⟨
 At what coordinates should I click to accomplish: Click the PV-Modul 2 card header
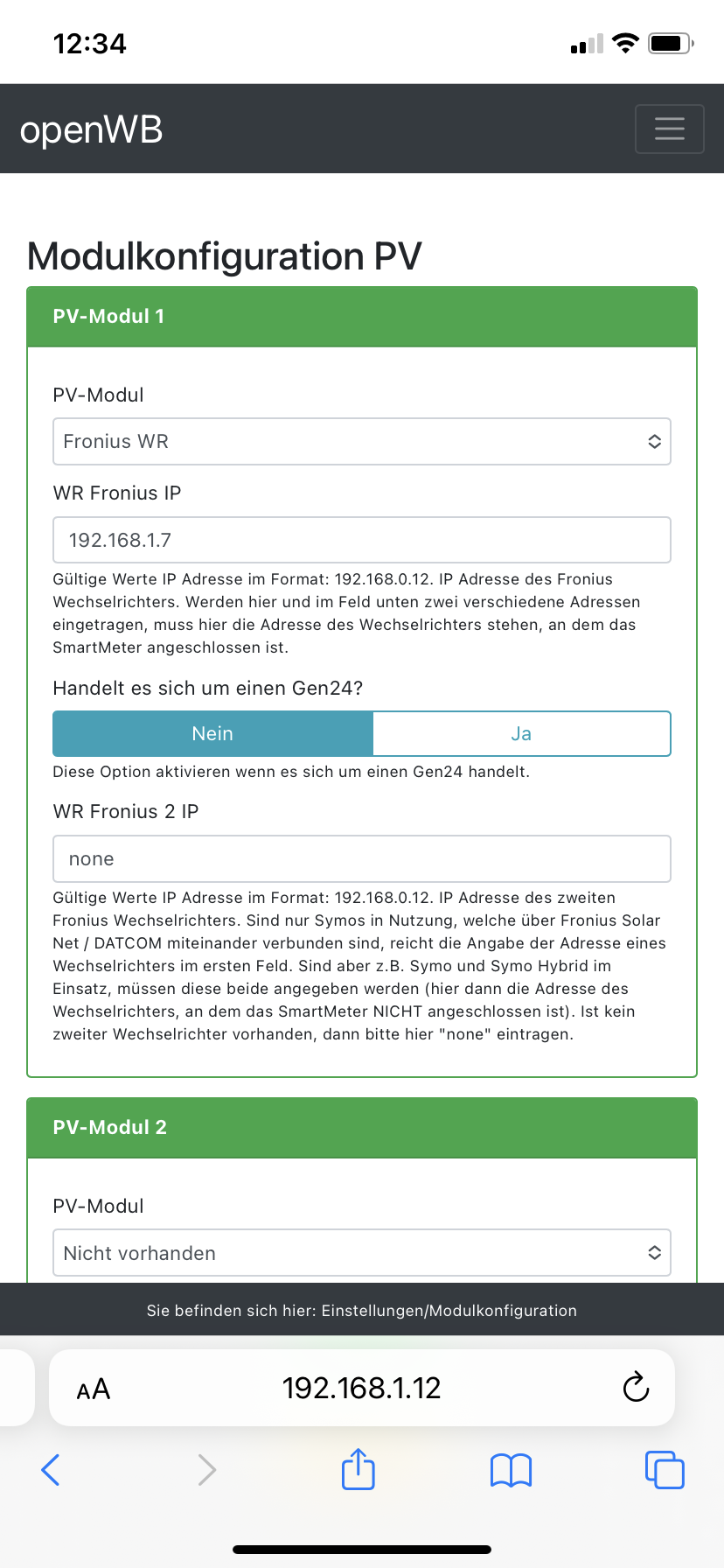[x=361, y=1128]
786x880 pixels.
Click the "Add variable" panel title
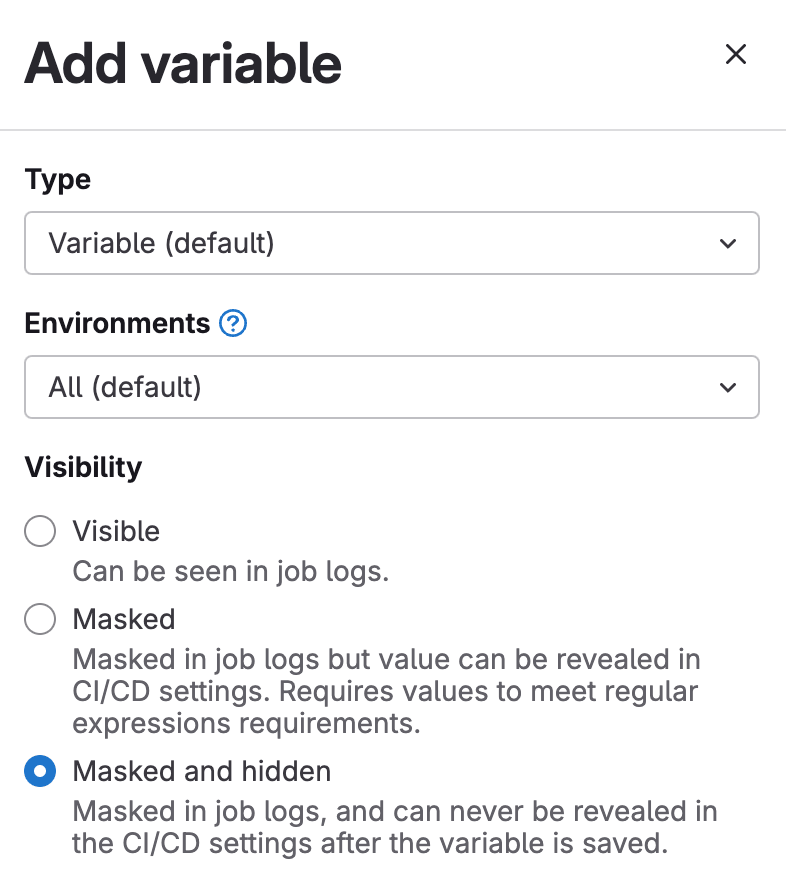183,63
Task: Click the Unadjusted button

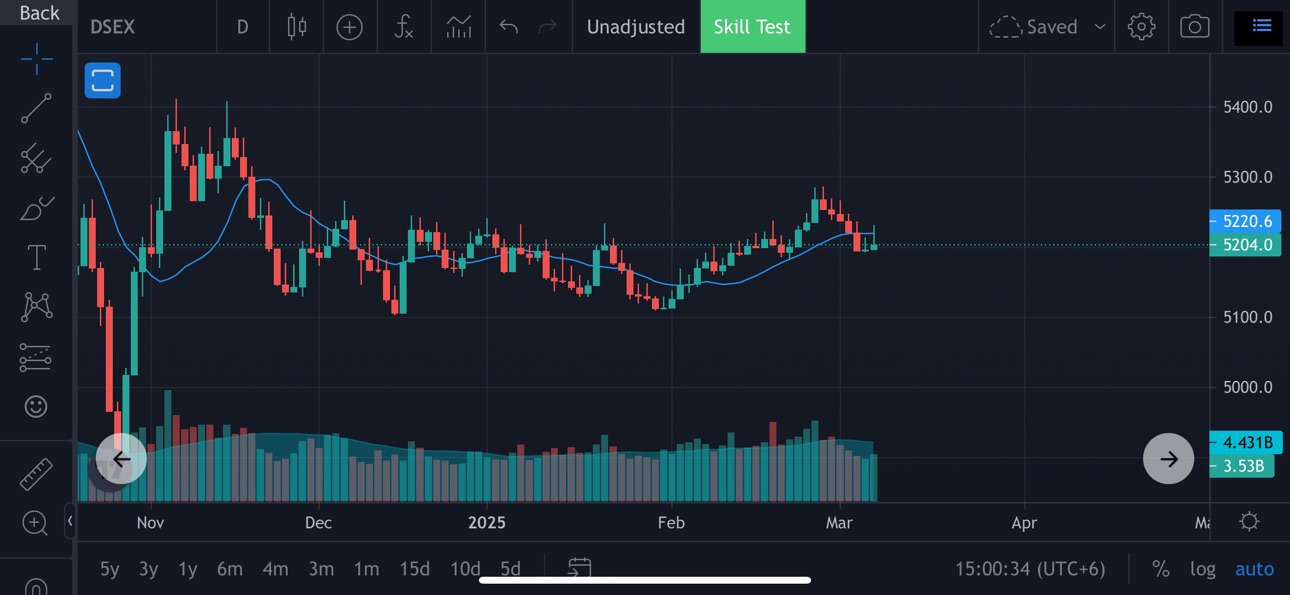Action: tap(636, 27)
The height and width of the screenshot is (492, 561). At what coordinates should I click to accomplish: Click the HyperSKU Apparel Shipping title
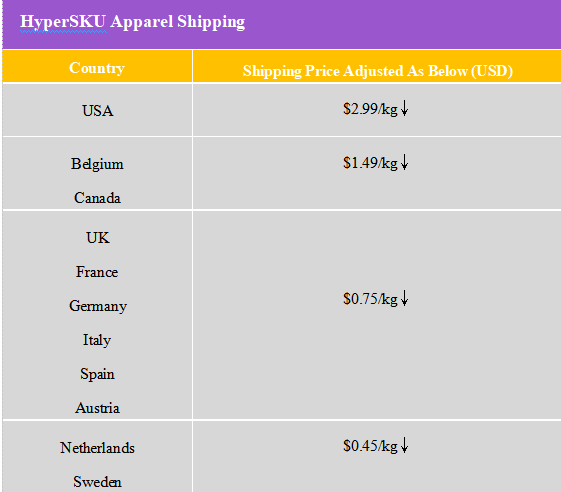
⟩
WHAT THE EXERCISE ASKS - Take the records above from the line with "Task: Click the Unadjusted button" down to their last line and please copy those lines exactly, without the pictures.

SOLUTION BELOW -
Task: Click the Unadjusted button

Action: tap(636, 27)
The height and width of the screenshot is (492, 561). At what coordinates should I click to accomplish: Click the HyperSKU Apparel Shipping title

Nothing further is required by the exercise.